Ma neanche dalla parte della massa operaia è praticabile immediatamente, una linea di progressiva separazione dalle strategie interpretate dalle centrali sindacali. In questo preciso senso la stessa separazione organizzativa dal sindacato confederale può non corrispondere assolutamente ad una demarcazione dalla sua strategia, riproposta, nei fatti, sotto vesti diverse. Al di là delle buone intenzioni dei promotori, le risposte, di settore o di categoria, stabilizzate statutariamente, prestano il fianco allo slittamento verso la difesa dei "propri interessi" visti come distinti e separati da quelli degli altri lavoratori o, viceversa, finiscono con il sancire la rottura dei "pochi coscienti" dal resto della massa così detta "arretrata". Ma, spesso, anche quando questa "separazione dal sindacato" non produce aggregazioni alternative, può essere gestita tra i lavoratori per ribadire, esplicitamente, la validità del "piano riformista" complessivo. Ed è ciò che spesso avviene nei luoghi di lavoro (soprattutto da dopo il decreto di San Valentino) dove è la cellula del PCI che spara bordate contro la CGIL "rea" (soltanto) di farsi condizionare o dalla componente socialista o dal CISL ed UIL o da tutti. Questa attività, che si sta coniugando ad estemporanee sortite pro-lavoratori da parte del PCI (vedi il caso eclatante dei Porto di Genova a partire da febbraio in poi, ma anche il caso della CIG per gli edili del Mezzogiorno), rallenterà il decorso di un processo di chiarificazione, tra la massa dei lavoratori, della vera natura non tanto di A. Pizzinato ma quanto dei riformismo nelle sue molte facce.

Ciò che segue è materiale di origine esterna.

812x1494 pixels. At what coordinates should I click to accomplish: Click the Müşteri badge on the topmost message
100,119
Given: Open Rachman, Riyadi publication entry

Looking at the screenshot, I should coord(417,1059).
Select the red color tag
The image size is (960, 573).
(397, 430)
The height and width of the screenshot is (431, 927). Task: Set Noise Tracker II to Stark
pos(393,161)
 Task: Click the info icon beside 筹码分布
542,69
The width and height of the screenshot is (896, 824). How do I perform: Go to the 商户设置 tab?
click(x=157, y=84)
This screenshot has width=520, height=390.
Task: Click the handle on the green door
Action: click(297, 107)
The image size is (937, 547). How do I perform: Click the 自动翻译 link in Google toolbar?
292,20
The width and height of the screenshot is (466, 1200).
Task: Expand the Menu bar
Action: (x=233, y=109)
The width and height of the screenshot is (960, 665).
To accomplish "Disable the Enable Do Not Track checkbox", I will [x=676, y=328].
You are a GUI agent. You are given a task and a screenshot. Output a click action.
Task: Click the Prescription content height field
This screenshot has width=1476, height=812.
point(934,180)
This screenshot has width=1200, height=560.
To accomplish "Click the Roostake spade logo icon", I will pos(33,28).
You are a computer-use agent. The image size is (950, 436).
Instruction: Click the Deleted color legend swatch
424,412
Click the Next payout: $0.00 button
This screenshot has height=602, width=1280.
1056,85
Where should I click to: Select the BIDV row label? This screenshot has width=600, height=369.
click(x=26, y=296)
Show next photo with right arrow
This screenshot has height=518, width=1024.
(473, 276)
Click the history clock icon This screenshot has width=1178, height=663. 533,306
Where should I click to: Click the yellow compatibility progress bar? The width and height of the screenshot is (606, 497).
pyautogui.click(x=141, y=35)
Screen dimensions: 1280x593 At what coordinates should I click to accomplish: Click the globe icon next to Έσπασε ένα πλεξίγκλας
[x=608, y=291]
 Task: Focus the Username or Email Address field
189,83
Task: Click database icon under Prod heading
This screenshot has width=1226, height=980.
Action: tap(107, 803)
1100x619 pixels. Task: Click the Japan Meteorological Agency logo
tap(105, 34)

Tenere d'occhio il posizionamento dei grosso della classe ed agire perché, nuove lotte e nuove esperienze, decantino ulteriormente il "clima": questo il compito di quella leva di operai combattivi che è emersa dalle lotte contrattuali e che si interroga oggi su compiti e ruoli. Noi ad essi non proponiamo nessuna scorciatoia organizzativa: il collegamento, a partire dal proprio luogo di lavoro, tra operai (iscritti e non al sindacato) non sarà - se non per necessità - e non vuole essere il surrogato alle difficoltà dei delegati e dei consigli. È un collegamento indispensabile a riprendere o ad intensificare il dibattito e la discussione collettiva dentro le fabbriche ed i luoghi di lavoro sulle esigenze di difesa classista dagli attacchi padronali e l'inadeguatezza sulla base di un preciso bilancio - della linea sindacale a questo scopo. Scadenze di verifica non mancheranno: contiamo di giungerci con un dibattito già avviato.